Date Posted: 5/13/2019

Job Snapshot

Job Description

Who We Want:

If you are a focused, innovative, and detail-oriented problem solver this Associate Manager, Global Supplier Quality role is for you! We are looking for someone who is highly communicative, and relationship driven to join our team in Portage, Michigan.

What you will do:

As an Associate Manager, Global Supplier Quality, you will be responsible for operations support, supplier development, incoming efficiencies, and regulatory compliance. You will lead teams to support products in development, production or customer experience including issue investigation, corrective action, preventive action, supplier management (as appropriate), and risk management.

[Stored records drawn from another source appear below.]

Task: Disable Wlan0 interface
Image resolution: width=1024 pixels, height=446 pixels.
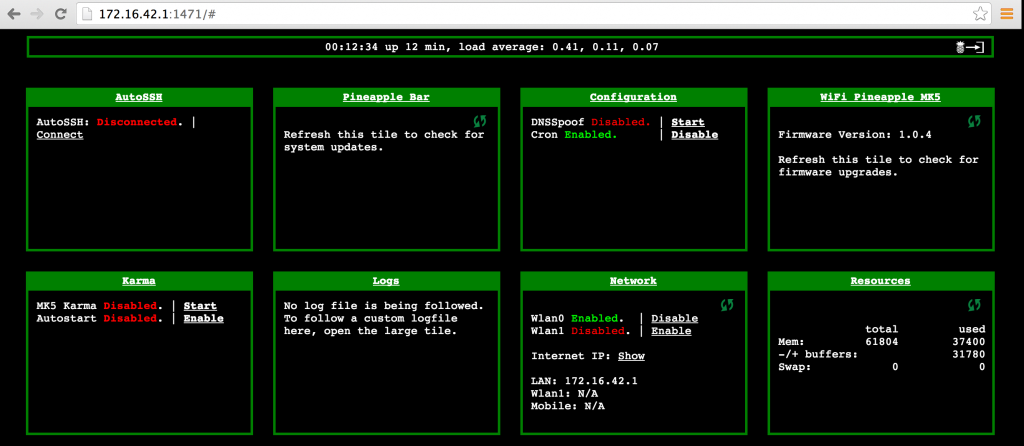Action: tap(674, 318)
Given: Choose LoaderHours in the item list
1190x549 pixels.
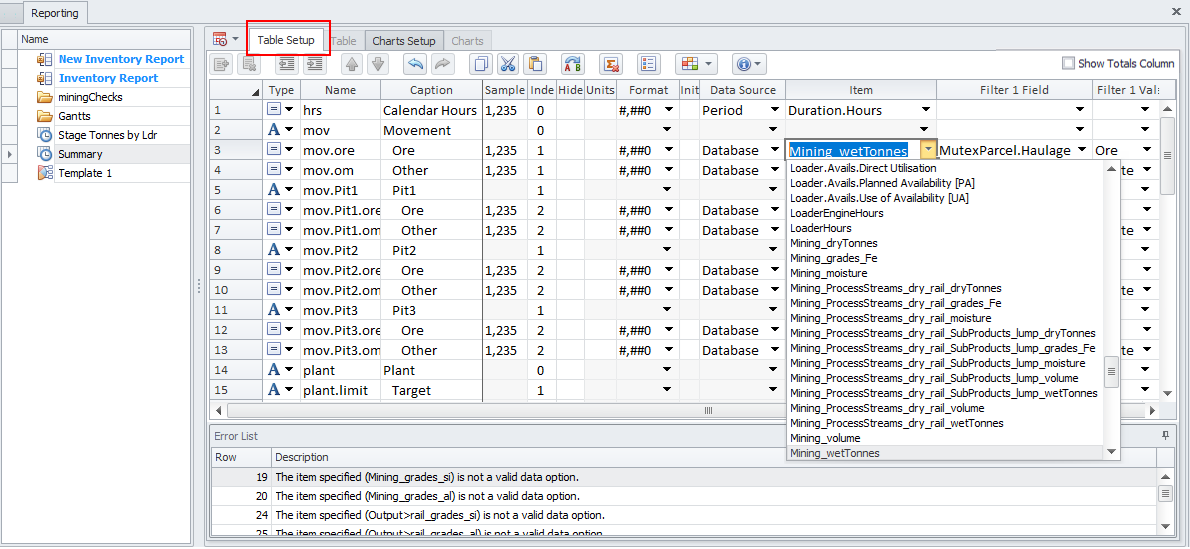Looking at the screenshot, I should 820,228.

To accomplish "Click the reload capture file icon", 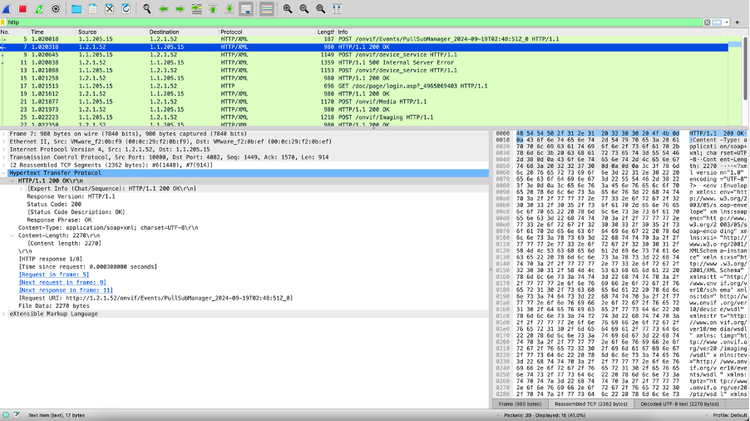I will pos(124,8).

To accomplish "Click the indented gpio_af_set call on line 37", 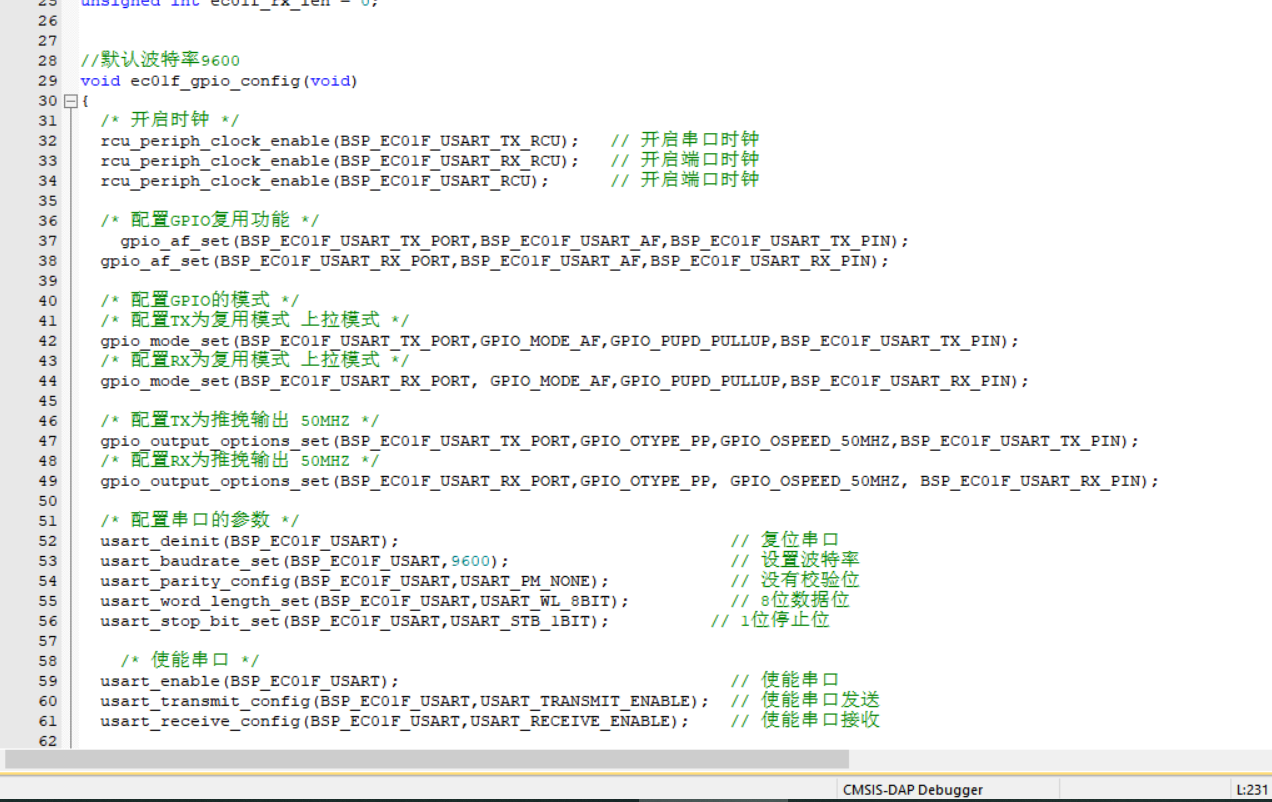I will tap(175, 241).
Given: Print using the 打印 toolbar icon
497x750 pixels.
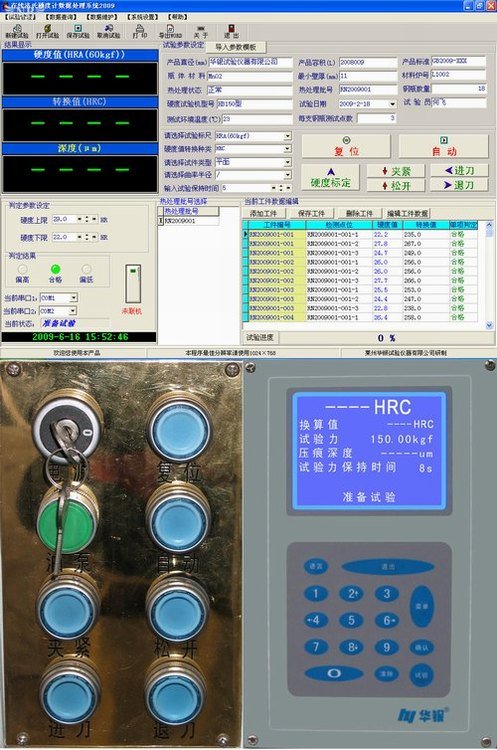Looking at the screenshot, I should coord(140,32).
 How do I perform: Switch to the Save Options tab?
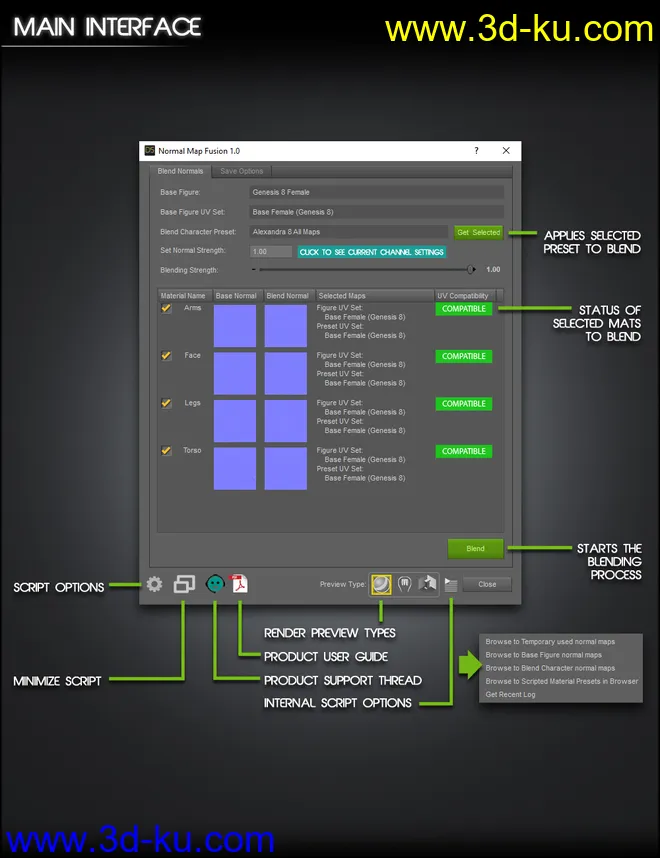coord(242,171)
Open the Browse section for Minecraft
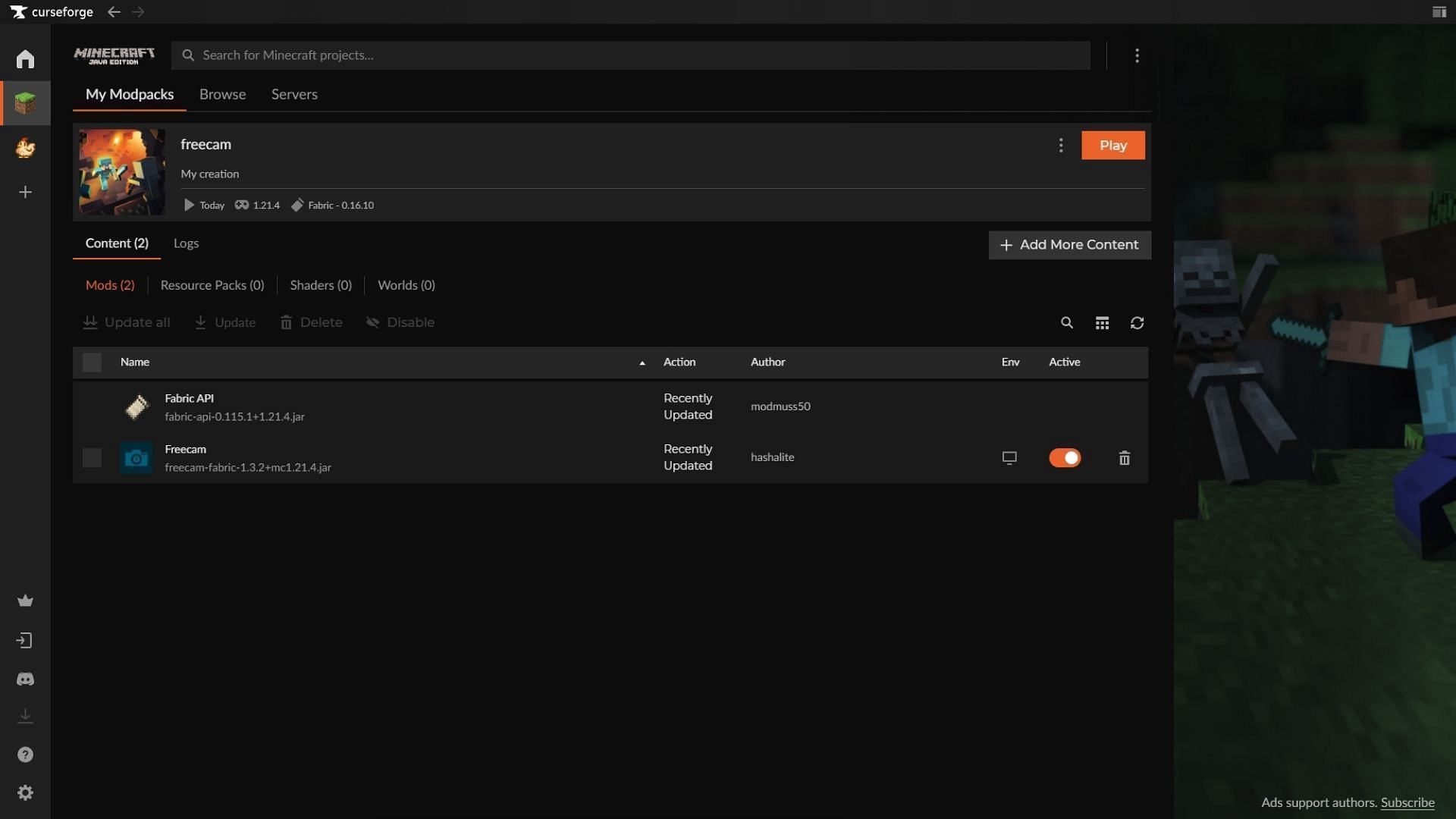Image resolution: width=1456 pixels, height=819 pixels. point(222,94)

  • Plans, organizes, directs and reports on supplier quality-related activities such as raw materials, contracted designed and manufactured items, packaging materials, good manufacturing practices (GMP) service providers, and laboratories to assure procurement meet or exceed the requirements.
  • Verifies and validates suppliers and/or subcontractors have received engineering, manufacturing, and quality requirements.
  • Ensures that customer quality-imposed technical requirements are adhered to by suppliers and quality system is maintained.
  • Ensures programs are in place and designed to improve supplier performance, productivity, and process validation.
  • Prepares, maintains and reviews procurement quality assurance procedures to ensure compliance with customer and/or government requirements.
  • Reviews and analyzes corrective action reports in an effort to reduce and eliminate defects.
  • Monitors quality control activities and systems at supplier and subcontractor facilities.
  • Monitor a certified supplier program or related programs in receiving inspection and other quality areas. Audit third-party manufacturers to ensure due diligence and vendor selection process.
  • Perform deviation investigations into quality issues.
  • May lead the development of new systems and procedures.
  • Plans, conducts, and supervises assignments.
  • Define targets, KPIs, performance objectives, etc. for individuals within functional role, and manage direct reports to meet or exceed these targets.
  • Develop talent within team to increase performance. Actively address performance issues on team and maintain a high level of team engagement.

What you need:

Basic Qualifications:

  • Bachelor’s Degree is required
  • Minimum 3 years’ experience in quality, supplier quality, engineering, compliance, manufacturing or experience working in a highly regulated environment.  

Preferred Qualifications:

  • Bachelors Degree in Engineering or technical discipline
  • Supervisory experience preferred
  • Demonstrated knowledge and application of regulatory requirements, including ISO, FDA, and International requirements.
    Demonstrate technical knowledge of medical device product lines.
  • Demonstrated knowledge of adverse event reporting, complaint investigation, CAPA, and corrective action processes.
  • Demonstrated process improvement and management skills.

Work From Home: No

Travel Percentage: Up to 50%

Stryker Corporation is an equal opportunity employer. Qualified applicants will receive consideration for employment without regard to race, ethnicity, color, religion, sex, gender identity, sexual orientation, national origin, disability, or protected veteran status. Stryker is an EO employer – M/F/Veteran/Disability.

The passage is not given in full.